Sign into Basespace, then go to the Prep tab, Biological Samples, and select Import Samples on the upper right. Use Illumina’s Sample Import Template to enter information about your samples. The SampleID and Name can be the same, but make sure they are unique for each sample. Species can be left blank. Upload the completed .csv to import your samples.
Continue to Prep Libraries. Select your library prep kit based on the index format used. If you used our plate indexes select “IDT-ILMN Nextera UD Index Set (A or B) for Nextera DNA Flex.” If you used another index format, you will need to use a different entry for library prep kit. The your project name as the Plate ID. For each sample, check the box next to it on the left, then drag the sample name to the appropriate index well.

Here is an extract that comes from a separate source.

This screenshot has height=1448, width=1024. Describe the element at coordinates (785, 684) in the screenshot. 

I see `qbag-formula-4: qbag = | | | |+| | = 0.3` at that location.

Proceed to Pool Libraries. Select all your samples on the left, then drag and drop in the pool on the right. Name the pool your project name.
Continue to Plan Run. Select NextSeq and name your run your project name. Select Single Read or Paired End Read, then enter the cycle numbers based on your selected kit. For example, if you were doing a run using a High Output 75 Cycle kit, you would select Single Read and enter 72 (for dual 10bp indexes) for Read 1 Cycles and 0 for Read 2 Cycles.
Press Sequence to complete planning the run. The run will now be available for selection on the sequencer.

Loading the Sequencer

  • The next step is to dilute and denature the prepared libraries. Illumina’s general guidelines for this on the NextSeq can be found here.
  • Illumina’s system guide for the NextSeq, which covers the sequening workflow, can be found here.
  • The recommended loading concentration is 1.6pM and 5% PhiX spike-in.